There are absolutely no words to describe the feeling of the two hours I spent trying to push that baby out. I just couldn’t do it. And yet I had to and I was trying so hard but it wasn’t enough but it had to be enough. But if the needed strength just isn’t there, what is one supposed to do? I can’t just make it materialize out of nowhere. The pain was so great I just wanted it to end but I could not make it end. I begged for relief. There was none.

Let’s take a little break so you can fully appreciate the humor in this little ordeal. You may have noticed that little word “home” in the title…yes, this was a planned home birth.  I had my other two kids in a hospital, with midwives, without drugs. My son was a water birth (I’ll tell that story some other time). I’ve had no traumatic hospital experiences…so why would I choose such a thing? Well, there are a lot of reasons, but mine are simple: I like to give birth without pain medication and without  intervention (if possible), and the easiest simplest way to do this is at home. But oh lord did I have some plans involving this birth. I had a vision. I’d been reading a lot of Ina May Gaskin (Spiritual Midwifery) and other hippie natural birth books – and Rocket’s birth was exactly like what they were talking about: calm, serene, painful but not excruciating, textbook progression – culminating in the quick birth of an 8 1/2 pound perfect, pink baby boy with an Apgar of 10. I figured that since I was at home, this birth would be even better, more intuitive, more beautiful and glorious. I saw myself cruising around with some angelic smile on my face, swaying softly to the music in my mind, the ancient rhythm of a thousand birthing women, my body whispering what to do and me like a graceful swan, dancing my baby out, as my older kids and husband watched peacefully, glancing at each other with little grins of happy, fascinated anticipation. It was all going to be very spiritual.

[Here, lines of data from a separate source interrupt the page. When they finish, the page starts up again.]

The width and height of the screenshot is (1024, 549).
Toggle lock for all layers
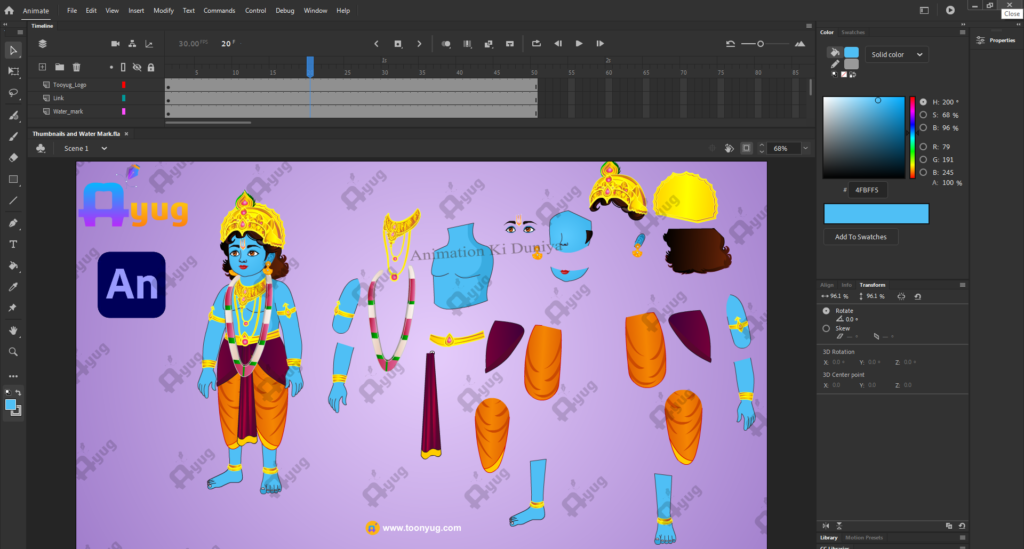click(151, 67)
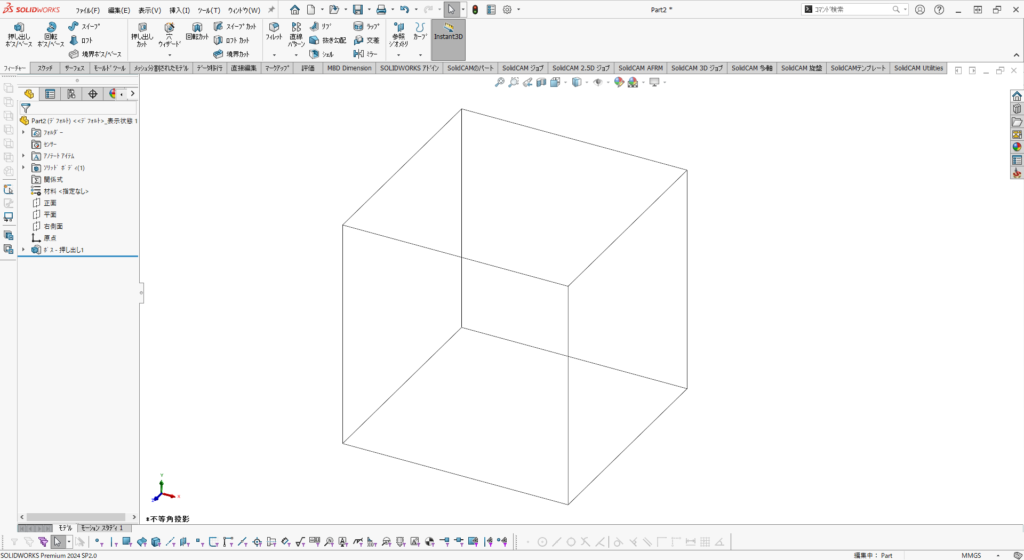The height and width of the screenshot is (560, 1024).
Task: Select the 正面 plane in feature tree
Action: click(x=49, y=202)
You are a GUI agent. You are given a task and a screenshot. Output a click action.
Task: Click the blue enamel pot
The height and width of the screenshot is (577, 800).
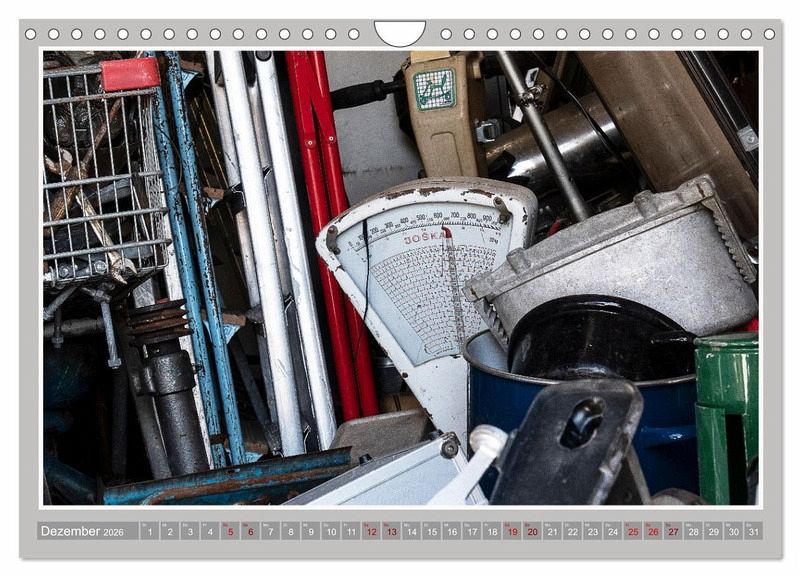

And it was, if growling and screaming the word “fuck” repeatedly and acting like a hyena on crack is spiritual.

Okay so anyway there I was, pushing and acting like a psycho with NO SUCCESS and I’m absolutely freaking out. Fits of yelling, fits of tears. Terror in my eyes. Veins popping out. I’m unhappy. My kids were absolutely horrified. Not my first priority. After two hours of this hell, I hit a wall. I realized that the only way out of this horrid situation was to do the one thing I was the most scared of. The one thing I couldn’t do. The midwife was right. I had to do it. So with the next contraction I got angry. I simply got insane. I roared and screamed and pushed with all the strength I had and all the strength I’ve never had and will never have. And I didn’t stop. I thought my body was tearing in half. But the midwife said she could see dark hair, then the forehead, ears, the head…and I became encouraged and kept working, really hard. A few moments later I felt the greatest relief of my life and I heard the midwives tell Mac “pick up your baby.” He had to find her in the cloudy water. A second later he lifted up the most beautiful little baby I’d ever seen. I was overcome with joy. My tears were of ecstasy. The cord was around her neck twice and she was blue, so they quickly rolled her over a couple times and we watched the miracle of her body flooding pink — from her chest out to her tiny fingers and toes. It was 9:28 in the morning .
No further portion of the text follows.